In terms of sheer numbers, Black registration rose rose significantly from around 20,000 in 1940 to almost 200,000, around 18% of the population, in 1946. Over 20,000 Black voters registered in Atlanta in the spring and summer 1946, and by that year around 200,000 Black citizens registered for the statewide gubernatorial race. This growth in Georgia’s Black voter registration contributed to the over 1 million Black registrations across the South prior to the U.S. Supreme Court’s 1954 landmark Brown v. Board of Education ruling.

This rise in registration was facilitated by the Supreme Court’s 1944 invalidating of the “white primary,” whereby by excluding Black voters from its primary elections, the then-dominant Democratic party effectively prevented African Americans from exercising their right to vote in Georgia and across the South.

But equally if not more important than judicial decisions was organized Black political activity, led by groups such as the statewide, Black-led, All-Citizens Registration Committee and groups involving African American WWII veterans. Black veterans also worked within the All-Citizens Registration Committee. And they worked with progressive whites in groups such as the American Veterans Committee, linking voting to bread-and-butter issues such as GI Bill benefits and housing; and they joined with whites to form the Georgia Veterans for Majority Rule in opposition to the county unit system, (an arrangement under which statewide elections were decided by county “unit” votes, similar to today’s Electoral College, rather than by total state population). All of this led to rapid growth in NAACP membership and a threatened march led by A. Philip Randolph that compelled FDR to issue an executive order (8802) banning discrimination in the military.

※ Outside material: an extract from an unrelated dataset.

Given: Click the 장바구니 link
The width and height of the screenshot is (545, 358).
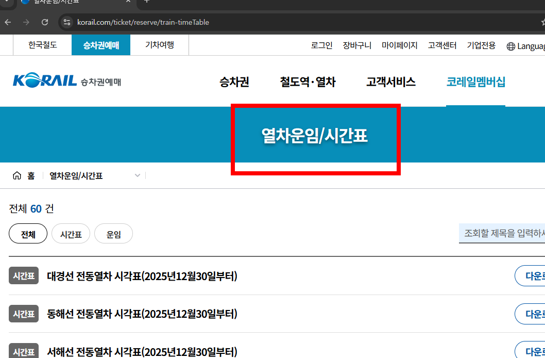Looking at the screenshot, I should tap(356, 45).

This Black mobilization constituted a clear threat to Georgia’s Democratic party, led by its gubernatorial candidate, Eugene Talmadge. Democratic supporters responded quickly -- with slowdowns in voting and various forms of intimidation, including Klan cross-burnings, written threats to the Black community and discriminatory employment and business practices.

But the principal Democratic response was mass purging. Shortly before the 1946 gubernatorial primaries, candidate Eugene Talmadge launched a broad campaign to challenge and disqualify Black voters. Talmadge forces mailed out thousands of mimeographed challenge forms to supporters, while also engaging in manipulation of voting machines, and losing or destroying names of purged voters. Blacks were challenged en masse in more than 30 counties, and an estimated 15,000 to 25,000 were purged.

Decisions by individual counties were key to the purging. Often-biased local officials, enabled by the full discretion provided by the law, made ad hoc judgments (through “homemade tests”) of “good character and understanding of citizenship obligations.” The result was a Talmadge victory despite the fact that his opponent won 16,000 more popular votes.

The state General Assembly solidified this method of disenfranchisement in 1949 by passing a new re-registration and purge law. Until its amendment in 1950, the law required re-registration of all voters who had to pass easily manipulable reading and writing tests or answer multiple questions. The law also established a mechanism to facilitate periodic purges of Black voters from the rolls: Voters who did not vote in at least one election in a two-year period were automatically purged, unless they asked for a registration renewal. The law resulted in the purging of 120,000 registered Black voters.

We are not now living in a period of cross burnings and written threats. But the 1940s pattern of Black mobilization followed by mass voter purges bears a concerning resemblance to today’s voter challenges. Today’s challenges follow a significant growth in Georgia’s Black voting population (accounting for half of the state’s 1.9 million increase in voter population between 2000 and 2019) and a 2020 election where high turnout by Black Georgians contributed significantly to a historic Democratic win.

Interfering with the constitutional right to vote was wrong in 1946 and it would be wrong now. Hopefully, history is not repeating itself. But knowing Georgia’s past should make us wary of following an old pattern.

Rick Doner is the Goodrich C. White Professor (Emeritus) of Political Science at Emory University.